CANNES, FRANCE — As a producer of "The Passion of the Christ," Stephen McEveety knows how difficult (and also satisfying) it can be to make a controversial, sometimes brutal movie about religion and faithfulness.
McEveety, who two years ago left Mel Gibson's movie company to start a production and distribution company called Mpower Pictures, is building on that experience, and his new film "The Stoning of Soraya M." explores some of the most contentious beliefs of fundamentalist Muslims.
Like "The Passion of the Christ," McEveety's new movie is not for the faint of heart. "The Stoning of Soraya M." is adapted from the 1994 nonfiction of the same name by the French-Iranian journalist Freidoune Sahebjam, who traveled to a small Iranian village in the mid-1980s and came across the story of an innocent woman stoned to death over concocted charges of infidelity.

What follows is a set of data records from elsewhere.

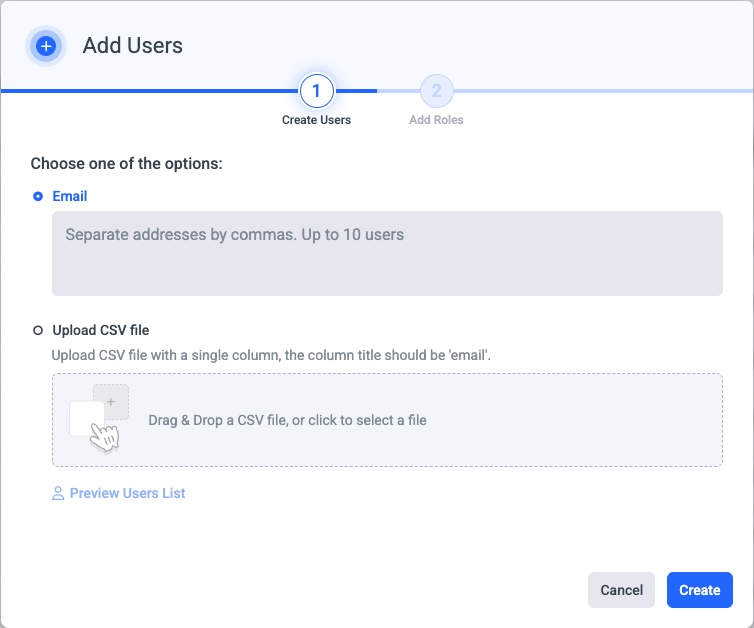Click the step 2 circle indicator

pos(436,91)
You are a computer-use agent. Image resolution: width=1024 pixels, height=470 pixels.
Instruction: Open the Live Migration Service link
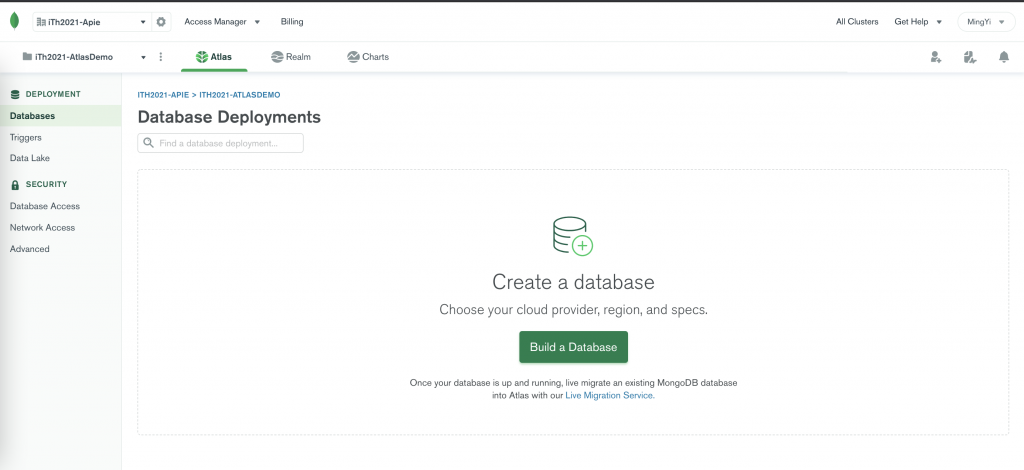pyautogui.click(x=609, y=396)
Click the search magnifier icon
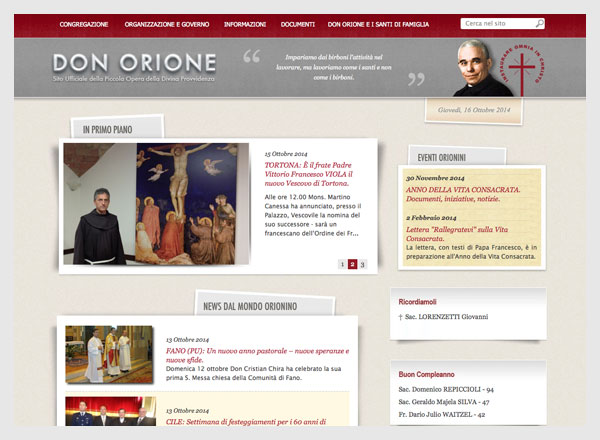Image resolution: width=600 pixels, height=440 pixels. 539,24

The film, which is selling to foreign distributors at the Cannes market and will be released domestically on June 26, is framed by the arrival of the journalist (played by "The Passion of the Christ's" Jim Caviezel) into the hillside town of Kupayeh. The Shah of Iran has been overthrown as part of the Islamic Revolution, and there's a resurgence of fundamentalist religious belief, which has reached the men of Kupayeh.
"What happened here yesterday was wrong," a woman named Zahra ("House of Sand and Fog's" Shohreh Aghdashloo) tells the journalist, before she relates the tragic events of what has happened to her niece, Soraya (Mozhan Marno). Soraya's husband was tired of his marriage and wanted a younger spouse; rather than pursue a divorce, he concocted a scheme to get rid of her.

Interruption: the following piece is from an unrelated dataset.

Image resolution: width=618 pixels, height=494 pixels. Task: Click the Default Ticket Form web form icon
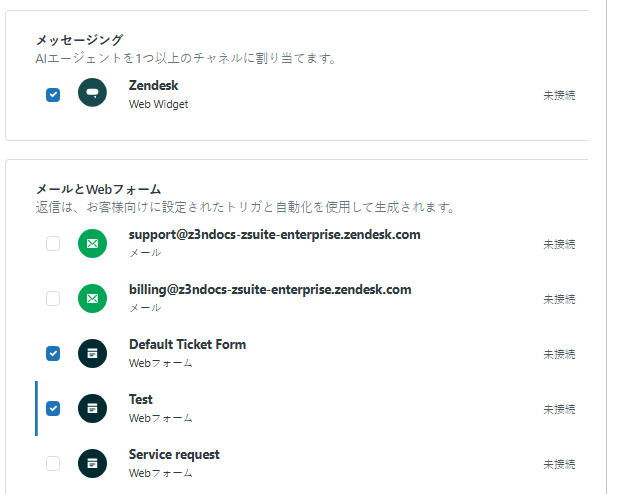coord(92,353)
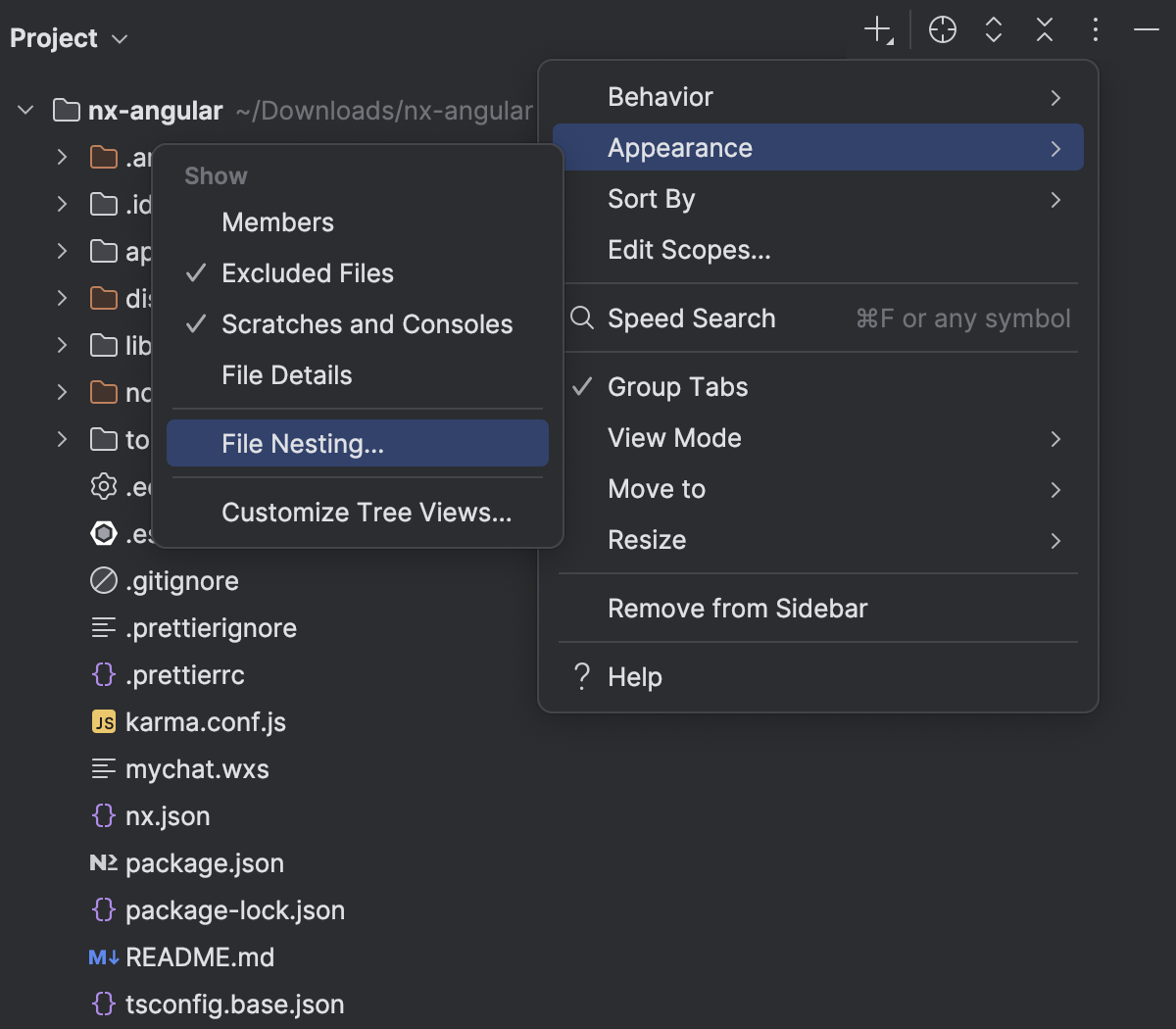
Task: Open the Project view dropdown
Action: point(69,37)
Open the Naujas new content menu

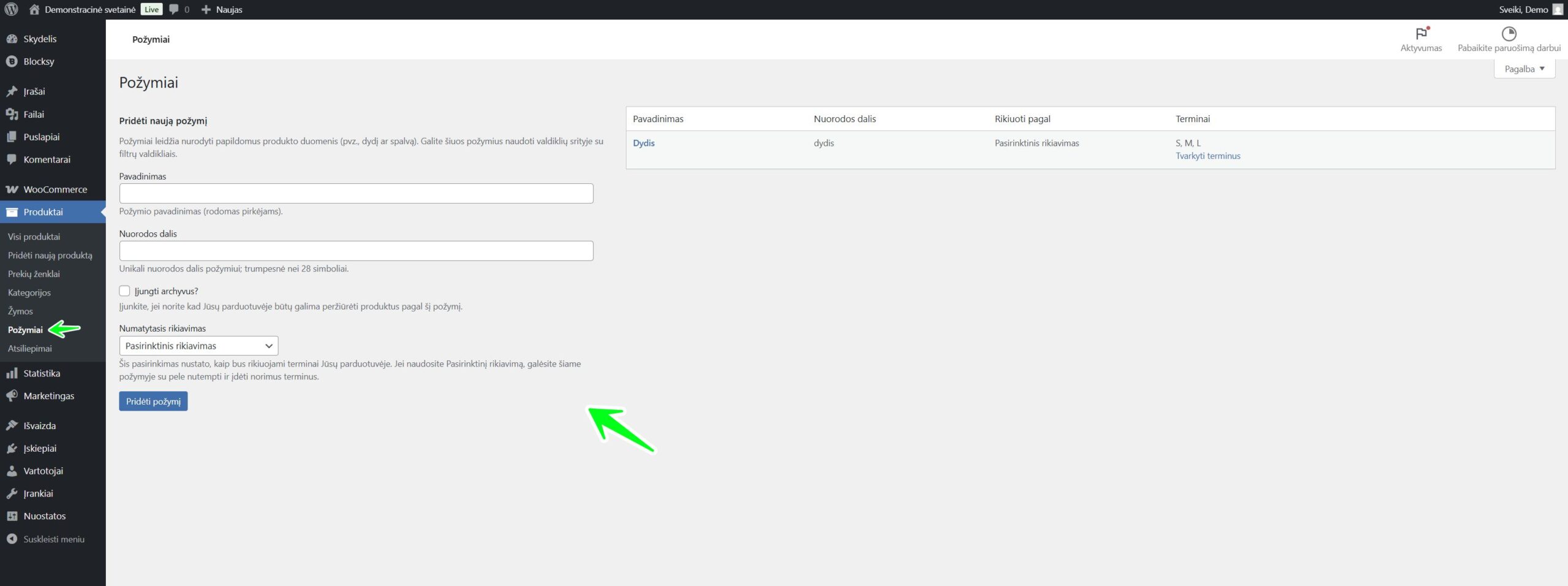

The fabricated charge was adultery, which under the town leaders' judgment was a crime not only against her husband but also Islam. The penalty was death by public stoning, and nothing Zahra or Soraya could do or say would stop it. "It is God's law," one person says, while the local mullah says, "With each stone you throw, your honor will return."

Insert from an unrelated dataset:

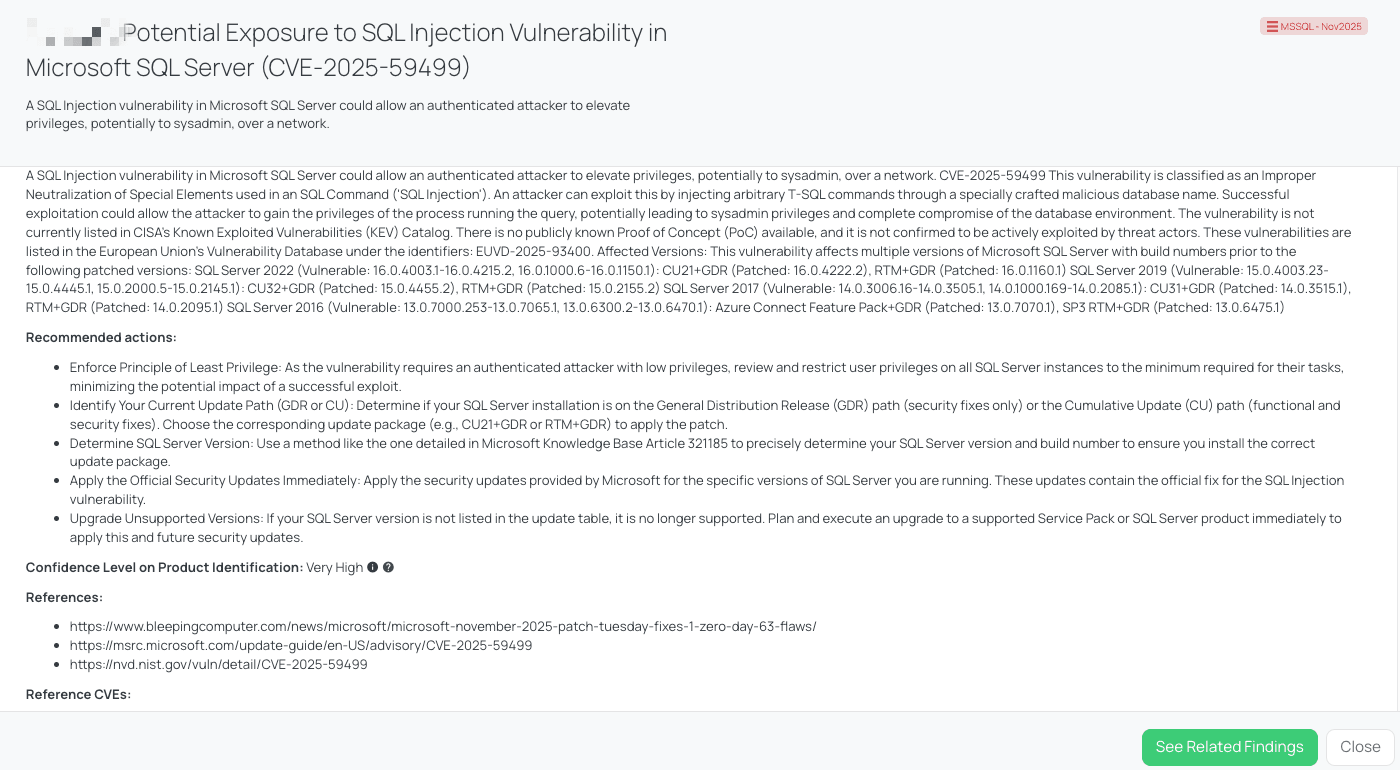Viewport: 1400px width, 770px height.
Task: Click the Close button
Action: pos(1360,747)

Director and co-writer Cyrus Nowrasteh spares little in depicting the execution, in which Soraya is buried to her chest with her arms bound, and pelted with heavy rocks from close range until she bleeds to death.
"We had to keep toning it down so that people could bear it," says McEveety. "It was far worse originally. But there were people who wanted us to tone it down even more than we did."